A Captain in the Age of Change with Captain Martin Shairp
Captain Martin Shairp, two decades on 92m EOS, balances luxury, regulation, and crew while urging yachting toward cleaner fuels and greater responsibility.
Aug 29, 2025
On the bridge of EOS, the 92m schooner that has been his home for two decades, Captain Martin Shairp has learned that balance is everything. Balance between owner expectations and maritime law, between tradition and technology, between the pleasures of luxury and the realities of environmental cost.
“I wouldn’t do it if it wasn’t fun,” he says, seated in the crew mess where he holds daily meetings. “The money is amazing, those ‘golden handcuffs’ definitely keep me in the industry but it’s the fun that makes me stay.”
That mix of levity and bluntness is characteristic of Shairp, who moved from the Merchant Navy into superyachting with little idea it would become a lifelong career. Today, he manages a crew of 29, rotating 20 at a time, on one of the world’s most admired sailing yachts.
A Sea of Rules
If the fun keeps him here, the rules weigh heavily. “Regulations keep increasing every year, and sometimes they’re difficult to manage,” he says. “Turkey’s greywater regulations effectively stopped us from cruising there; our tanks can only hold a day’s worth. In other places, new rules keep appearing: anchoring restrictions in Corsica, pilotage requirements in Croatia and Montenegro, and so on. They all make sense locally, but often discourage yachts from visiting altogether.”
By contrast, Scotland’s west coast has been a relief. “We spent almost nothing on agency fees there compared to the huge sums in Greece,” he adds.
For Shairp, the greater challenge is not legal but moral. “The carbon footprint of superyachts is unacceptable, especially given the resources owners have. Burning a thousand litres of diesel in a day just for generators feels wrong especially when you’re surrounded by wildfires and extreme weather. The Mediterranean has changed drastically in the last decade.”
He has pushed owners to consider biodiesel. “Still, something must change,” he says. “Owners need to take responsibility for their impact.”

The Human Equation
Crew dynamics remain his greatest daily test. “The most challenging elements of my job? Three things: owner expectations, weather, and crew. Crew management is constant but manageable.”
The new generation, he admits, is different. “Today’s younger crew are often very driven, focused on career milestones like Officer of the Watch. That’s a change from when I started it was more like the Wild West back then, lots of fun but less structured. That said, entitlement is more common. We have little tolerance for negativity or lack of appreciation. Those people don’t last.”

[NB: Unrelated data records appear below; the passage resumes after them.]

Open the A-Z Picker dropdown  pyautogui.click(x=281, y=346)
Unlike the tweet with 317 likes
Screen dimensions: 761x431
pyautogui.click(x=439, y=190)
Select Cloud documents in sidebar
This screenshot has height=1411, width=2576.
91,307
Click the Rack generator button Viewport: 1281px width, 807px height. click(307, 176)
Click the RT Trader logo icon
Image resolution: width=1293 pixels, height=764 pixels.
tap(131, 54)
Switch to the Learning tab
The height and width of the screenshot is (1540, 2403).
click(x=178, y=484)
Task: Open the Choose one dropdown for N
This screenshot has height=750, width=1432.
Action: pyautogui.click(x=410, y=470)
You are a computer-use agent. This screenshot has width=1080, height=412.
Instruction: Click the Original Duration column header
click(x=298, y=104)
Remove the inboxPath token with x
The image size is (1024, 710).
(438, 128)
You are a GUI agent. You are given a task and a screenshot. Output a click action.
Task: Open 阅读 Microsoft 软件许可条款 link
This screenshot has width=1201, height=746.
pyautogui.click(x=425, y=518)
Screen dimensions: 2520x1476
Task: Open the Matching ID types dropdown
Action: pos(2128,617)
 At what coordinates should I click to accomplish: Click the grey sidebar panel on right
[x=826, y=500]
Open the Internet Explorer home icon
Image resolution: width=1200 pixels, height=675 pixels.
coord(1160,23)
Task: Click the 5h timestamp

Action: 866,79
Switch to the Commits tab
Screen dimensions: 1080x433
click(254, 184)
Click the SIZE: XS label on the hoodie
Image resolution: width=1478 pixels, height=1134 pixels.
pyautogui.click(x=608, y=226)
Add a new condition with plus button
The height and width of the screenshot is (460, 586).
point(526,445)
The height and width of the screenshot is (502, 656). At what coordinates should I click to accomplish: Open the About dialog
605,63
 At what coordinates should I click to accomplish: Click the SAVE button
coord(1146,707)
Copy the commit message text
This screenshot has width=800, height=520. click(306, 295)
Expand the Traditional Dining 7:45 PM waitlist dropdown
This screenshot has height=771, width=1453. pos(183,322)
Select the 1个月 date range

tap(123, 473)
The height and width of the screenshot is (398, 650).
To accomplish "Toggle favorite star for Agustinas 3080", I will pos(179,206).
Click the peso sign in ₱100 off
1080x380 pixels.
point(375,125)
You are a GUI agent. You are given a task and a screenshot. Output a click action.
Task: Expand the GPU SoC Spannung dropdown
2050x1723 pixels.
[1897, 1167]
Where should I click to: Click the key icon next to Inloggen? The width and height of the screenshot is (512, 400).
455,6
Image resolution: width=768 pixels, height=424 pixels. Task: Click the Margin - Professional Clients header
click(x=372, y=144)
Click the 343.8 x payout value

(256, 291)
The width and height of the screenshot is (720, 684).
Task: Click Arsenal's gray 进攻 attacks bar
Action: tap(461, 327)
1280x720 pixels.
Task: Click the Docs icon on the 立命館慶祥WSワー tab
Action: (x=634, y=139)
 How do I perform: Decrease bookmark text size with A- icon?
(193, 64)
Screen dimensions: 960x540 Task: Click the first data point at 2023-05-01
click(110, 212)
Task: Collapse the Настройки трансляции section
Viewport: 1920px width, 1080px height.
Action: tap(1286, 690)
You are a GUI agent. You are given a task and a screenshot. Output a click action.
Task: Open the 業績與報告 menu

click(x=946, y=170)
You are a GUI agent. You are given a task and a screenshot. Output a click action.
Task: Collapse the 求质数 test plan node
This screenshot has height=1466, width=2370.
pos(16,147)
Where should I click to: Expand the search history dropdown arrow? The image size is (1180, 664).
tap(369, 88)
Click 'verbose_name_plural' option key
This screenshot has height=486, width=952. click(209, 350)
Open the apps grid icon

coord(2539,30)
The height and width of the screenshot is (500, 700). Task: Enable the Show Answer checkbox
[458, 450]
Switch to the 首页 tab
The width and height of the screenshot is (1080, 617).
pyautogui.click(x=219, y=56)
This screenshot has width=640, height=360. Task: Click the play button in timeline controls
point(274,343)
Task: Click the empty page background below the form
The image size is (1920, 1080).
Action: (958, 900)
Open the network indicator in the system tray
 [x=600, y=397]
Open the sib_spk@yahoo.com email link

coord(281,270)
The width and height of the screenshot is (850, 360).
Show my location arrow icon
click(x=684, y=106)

His solution is transparency. “We hold daily crew meetings whenever possible. Even if there’s nothing new to share, gathering everyone in the crew mess is valuable. It prevents conflicts, builds morale, and gives people a chance to ask questions. Apart from payroll, we share almost everything with the crew. It gives them ownership and a sense of inclusion.”
Shairp credits his own mentors, two captains he worked under between 2005 and 2010 for shaping his approach. “They set the standard for professionalism, and I learned a huge amount from them. This summer, we promoted two former second officers to chief officers. It’s been rewarding to mentor them through the pressure of those first months. Giving them responsibility and respect just as I was given helps them grow.”
A Radical Solution
Pressed on what he would change if he could, Shairp does not hesitate. “I’d ban diesel for yachts in European waters. It sounds radical, but regulation is the only way change will happen. Alternative fuels like HVO have their flaws, but they’re better than burning fossil fuels. The industry needs a big push, and the EU is in the best position to enforce it.”
For a man who insists he is in the business for fun, his vision of the future is unflinching. As his career on EOS shows, balance at sea is never static, it must be fought for, day after day.